Rewrite every line of the listing below as a numbered list, omitting any blank lines.

Some records:
:::

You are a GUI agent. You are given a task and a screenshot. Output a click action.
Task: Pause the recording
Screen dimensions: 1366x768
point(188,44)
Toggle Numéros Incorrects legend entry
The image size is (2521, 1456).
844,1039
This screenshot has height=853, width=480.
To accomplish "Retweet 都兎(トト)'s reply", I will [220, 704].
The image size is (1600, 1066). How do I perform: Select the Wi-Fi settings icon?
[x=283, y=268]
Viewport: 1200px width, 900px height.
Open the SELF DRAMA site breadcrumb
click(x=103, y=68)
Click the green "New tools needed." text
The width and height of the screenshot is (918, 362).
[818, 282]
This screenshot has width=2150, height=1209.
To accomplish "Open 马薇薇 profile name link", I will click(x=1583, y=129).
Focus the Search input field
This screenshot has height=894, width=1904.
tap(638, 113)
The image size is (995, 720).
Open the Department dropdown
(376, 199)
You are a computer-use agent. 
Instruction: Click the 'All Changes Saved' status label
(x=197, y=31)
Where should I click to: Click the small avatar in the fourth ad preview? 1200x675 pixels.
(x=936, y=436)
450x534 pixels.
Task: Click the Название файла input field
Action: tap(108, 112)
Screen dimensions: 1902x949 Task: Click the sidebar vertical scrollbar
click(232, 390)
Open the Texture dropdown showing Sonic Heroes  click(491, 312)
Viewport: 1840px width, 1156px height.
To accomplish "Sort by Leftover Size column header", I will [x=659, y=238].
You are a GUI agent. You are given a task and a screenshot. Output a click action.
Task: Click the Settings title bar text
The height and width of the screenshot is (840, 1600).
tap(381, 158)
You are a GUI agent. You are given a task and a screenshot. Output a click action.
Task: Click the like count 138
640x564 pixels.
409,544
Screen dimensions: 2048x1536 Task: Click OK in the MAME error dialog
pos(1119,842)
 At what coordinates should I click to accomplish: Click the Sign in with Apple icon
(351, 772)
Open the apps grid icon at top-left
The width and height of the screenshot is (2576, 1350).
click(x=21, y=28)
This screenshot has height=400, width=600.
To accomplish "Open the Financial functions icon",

:::

[Task output]
1. You are a GUI agent. You are given a task and a screenshot. Output a click action.
2. Task: Pause the recording
3. Screen dimensions: 1366x768
4. point(188,44)
5. Toggle Numéros Incorrects legend entry
6. The image size is (2521, 1456).
7. 844,1039
8. This screenshot has height=853, width=480.
9. To accomplish "Retweet 都兎(トト)'s reply", I will [220, 704].
10. The image size is (1600, 1066). How do I perform: Select the Wi-Fi settings icon?
11. [x=283, y=268]
12. Viewport: 1200px width, 900px height.
13. Open the SELF DRAMA site breadcrumb
14. click(x=103, y=68)
15. Click the green "New tools needed." text
16. The width and height of the screenshot is (918, 362).
17. [818, 282]
18. This screenshot has width=2150, height=1209.
19. To accomplish "Open 马薇薇 profile name link", I will click(x=1583, y=129).
20. Focus the Search input field
21. This screenshot has height=894, width=1904.
22. tap(638, 113)
23. The image size is (995, 720).
24. Open the Department dropdown
25. (376, 199)
26. You are a computer-use agent. 
27. Instruction: Click the 'All Changes Saved' status label
28. (x=197, y=31)
29. Where should I click to: Click the small avatar in the fourth ad preview? 1200x675 pixels.
30. (x=936, y=436)
31. 450x534 pixels.
32. Task: Click the Название файла input field
33. Action: tap(108, 112)
34. Screen dimensions: 1902x949 Task: Click the sidebar vertical scrollbar
35. click(232, 390)
36. Open the Texture dropdown showing Sonic Heroes  click(491, 312)
37. Viewport: 1840px width, 1156px height.
38. To accomplish "Sort by Leftover Size column header", I will [x=659, y=238].
39. You are a GUI agent. You are given a task and a screenshot. Output a click action.
40. Task: Click the Settings title bar text
41. The height and width of the screenshot is (840, 1600).
42. tap(381, 158)
43. You are a GUI agent. You are given a task and a screenshot. Output a click action.
44. Task: Click the like count 138
45. 640x564 pixels.
46. 409,544
47. Screen dimensions: 2048x1536 Task: Click OK in the MAME error dialog
48. pos(1119,842)
49.  At what coordinates should I click to accomplish: Click the Sign in with Apple icon
50. (351, 772)
51. Open the apps grid icon at top-left
52. The width and height of the screenshot is (2576, 1350).
53. click(x=21, y=28)
54. This screenshot has height=400, width=600.
55. To accomplish "Open the Financial functions icon",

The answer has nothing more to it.